После грубого веселья Флобер возвращается к одиночеству и работе. 14 апреля 1862 года он пишет мадемуазель Амели Боске: «До окончательного завершения мне осталось еще пять страниц, не самых легких, а я уже без сил. Вот уже пять лет как я работаю над этой нескончаемой книгой». А десять дней спустя мадемуазель Леруайе де Шантепи пишет следующее: «В прошлое воскресенье в семь утра я наконец закончил мой роман „Саламбо“. Правка и переписывание займут еще месяц, и я вернусь сюда (в Париж) в середине сентября, чтобы к концу октября издать мою книгу. Но я на грани сил. По вечерам меня лихорадит, и я едва держу в руке перо. Конец был тяжелым и дался мне с трудом».[346]
Глядя на эту стопку листков рукописи, он испытывает чувство гордости, смешанное с печалью и усталостью. Прочитывая их, он обнаруживает, что хромает каждая вторая фраза: «Продолжать исправление „Саламбо“ невозможно. Сердце разрывается от отвращения при виде написанного»,[347] – делится он с племянницей Каролиной. И вновь ей же: «Я страшно зол на переписчицу. Завтра я надеялся получить все, а у меня только восемьдесят страниц. Хорошо, если рукопись перепишется к концу этой недели».[348] Его уже волнуют практические вопросы: с каким издателем договариваться? За какую цену и на какую приблизительную дату публикации? Он боится конкуренции. «Отверженные» имеют у читателей фантастический успех. Подходящее ли время выпускать на сцену «Саламбо»? Он, со своей стороны, считает роман Гюго ничтожным и говорит об этом госпоже Роже де Женетт:[349] «Что ж! наше божество тускнеет. „Отверженные“ раздражают меня, а дурно отзываться о них не разрешается: на тебя смотрят, как на сыщика. Автор находится на неприступной высоте, и затрагивать его нельзя. Я всю жизнь преклонялся перед ним, но сегодня возмущен! Мне просто необходимо излить негодование. Я не нахожу в этой книге ни правды, ни величия. Что касается стиля, то он представляется мне нарочито неряшливым и низменным.
Это своего рода способ подделаться под народ… Типы ходульные, точно в трагедиях! Разве существуют такие проститутки, как Фантина, такие каторжники, как Вальжан?.. Это манекены, сахарные фигурки… Длиннейшие рассуждения по поводу вещей, не имеющих отношения к сюжету, и ни слова о том, что непосредственно касается его. Но зато проповеди по поводу того, что всеобщее избирательное право – превосходное дело, что необходимо просвещение масс; это-то повторяется до пресыщения. Положительно, эта книга, несмотря на красивые места (а они встречаются изредка), написана по-детски… Потомство не простит ему того, что он хотел стать мыслителем вопреки своей природе».[350]

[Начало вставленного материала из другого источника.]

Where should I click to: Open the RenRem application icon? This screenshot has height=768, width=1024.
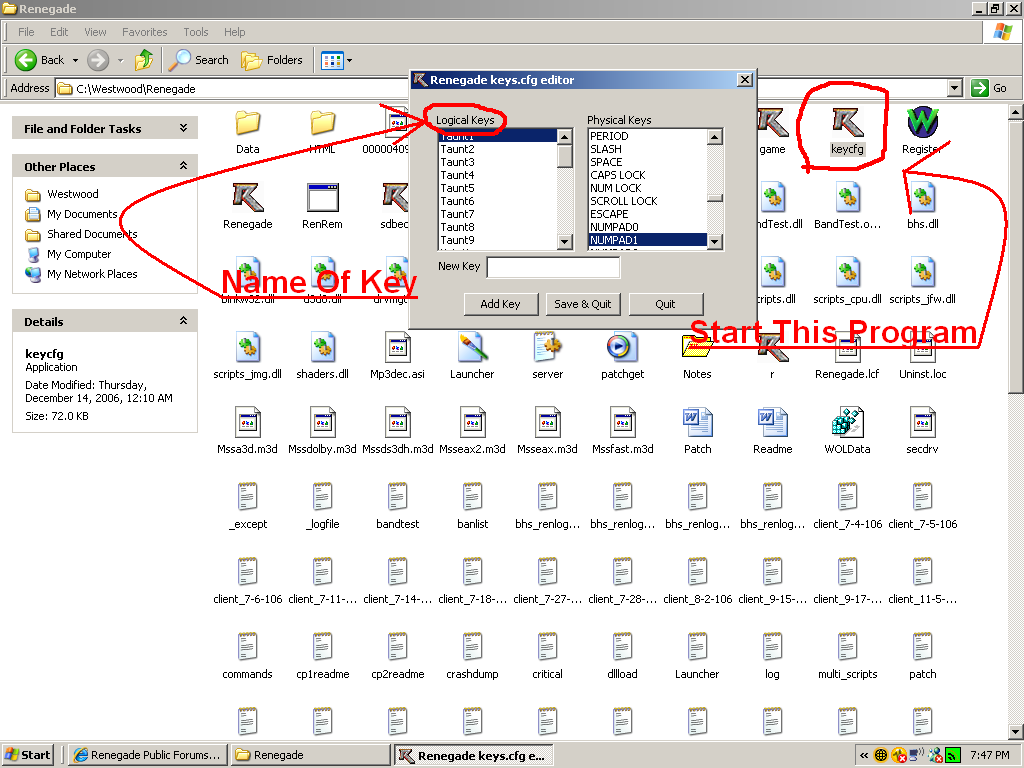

На самом же деле он подвергает критике у Гюго несдержанность пера, лирические порывы, его устарелый романтизм. И неожиданно его потрясает ужасная мысль – не будут ли упрекать и его за то же самое в «Саламбо»?
Глава XIV
В миру
Не способный вести денежные дела, Флобер прежде обращается за советом к Жюлю Дюплану, чтобы узнать последовательность шагов при подготовке издания «Саламбо». Он хочет, чтобы Мишель Леви заключил с ним контракт на доверии, не читая книги: «С тех пор, как имеешь в литературе имя, принято продавать кота в мешке. Он (Мишель Леви) должен купить мое имя, и только его».[351] В другом письме он, однако, уточняет: «Идея, родившаяся в башке Леви, который потопчется лапами на моих страницах, возмущает меня больше, нежели какая угодно критика».[352] Как бы то ни было, он против иллюстрированного издания: «Что касается иллюстраций, то, даже если бы мне дали сто тысяч франков, клянусь тебе, не появилась бы ни одна… Сама эта идея приводит меня в бешенство. Никогда! никогда! Ну-ка, пусть мне покажут того типа, который сделает портрет Ганнибалла и нарисует карфагенское кресло! Он сделает мне большое одолжение. Не стоило столько трудиться, стремясь сделать все неясно, ради того, чтобы какой-то пентюх вдруг разрушил мою мечту нелепой точностью».[353] Он с замиранием сердца отправляет копию рукописи в Париж. Прежде – до нового распоряжения – она адресована брату Жюля Дюплана Эрнесту. «Я наконец смирился с тем, что смотрю на мой роман как на законченный, – пишет Флобер братьям Гонкур. – Итак, пуповина отрезана. Уф! Не будем больше думать об этом».[354]